Costa Concordia, interrogazione di Realacci a Letta: «Accelerare i tempi della rimozione»

[16 luglio 2013]

Il presidente della Commissione ambiente territorio e lavori Pubblici della Camera, Ermete Realacci ha depositato un’interrogazione rivolta al presidente del Consiglio dei ministri, Enrico Letta, sui ritardi nella rimozione della Costa Concordia.
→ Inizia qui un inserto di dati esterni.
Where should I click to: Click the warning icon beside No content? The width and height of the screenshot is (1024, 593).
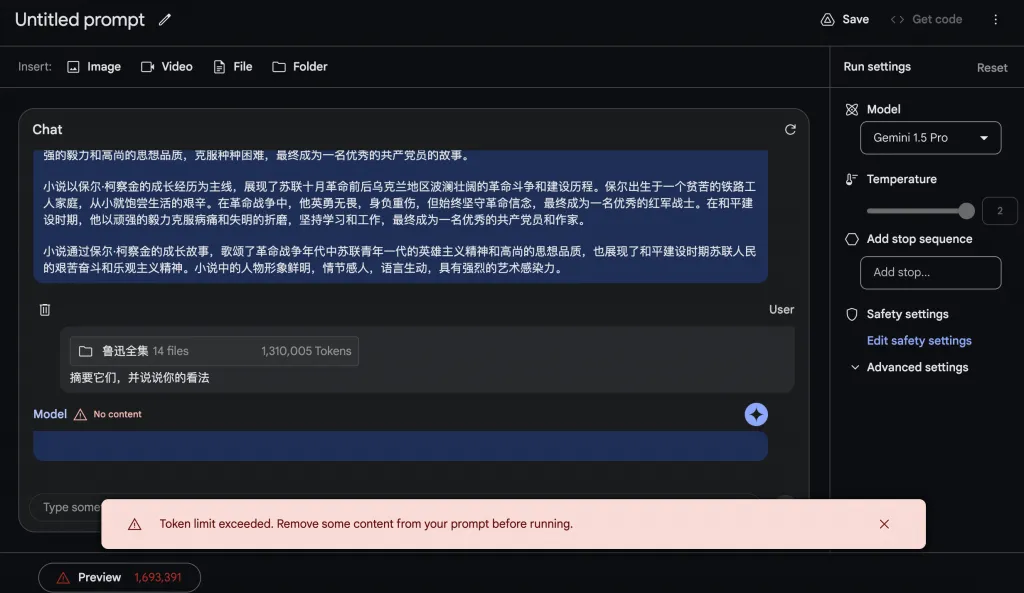coord(80,414)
Realacci sottolinea che «su agenzie e quotidiani negli ultimi giorni appare con frequenza la forte preoccupazione sulle condizioni dello scafo del relitto della Costa Concordia, ancora adagiato nello spazio di mare antistante il porto del Giglio, e  sui ritardi nelle operazioni per il suo recupero e smaltimento» e sottolinea che «proprio per fare luce sulle motivazioni dei ritardi e sullo stato dell’ecosistema marino dell’arcipelago Toscano, ho presentato un’interrogazione parlamentare al presidente del Consiglio dei ministri. Visti i ritardi accumulati nelle operazioni per il recupero e il trasferimento del relitto, nonché le preoccupazioni suscitate da tali ritardi, al Presidente del Consiglio ho chiesto inoltre  se non ritenga importante rendere note le condizioni necessarie per garantire che l’effettiva rimozione e il ricovero del relitto avvengano in sicurezza e senza ulteriori danni per l’ambiente, quali azioni intenda mettere in campo il Governo per accelerare la rimozione dello scafo, quali siano i tempi effettivi di realizzazione dei lavori  e quando sarà completata la rimozione totale del relitto. Nell’interrogazione chiedo infine quanti fondi siano effettivamente necessari per realizzare la rimozione e la messa in sicurezza della nave e quale sia lo stato di avanzamento dei lavori necessari per l’allestimento del cantiere di lavoro del porto di Piombino, che, vista la vicinanza geografica, risulterebbe il più idoneo per la rottamazione del relitto».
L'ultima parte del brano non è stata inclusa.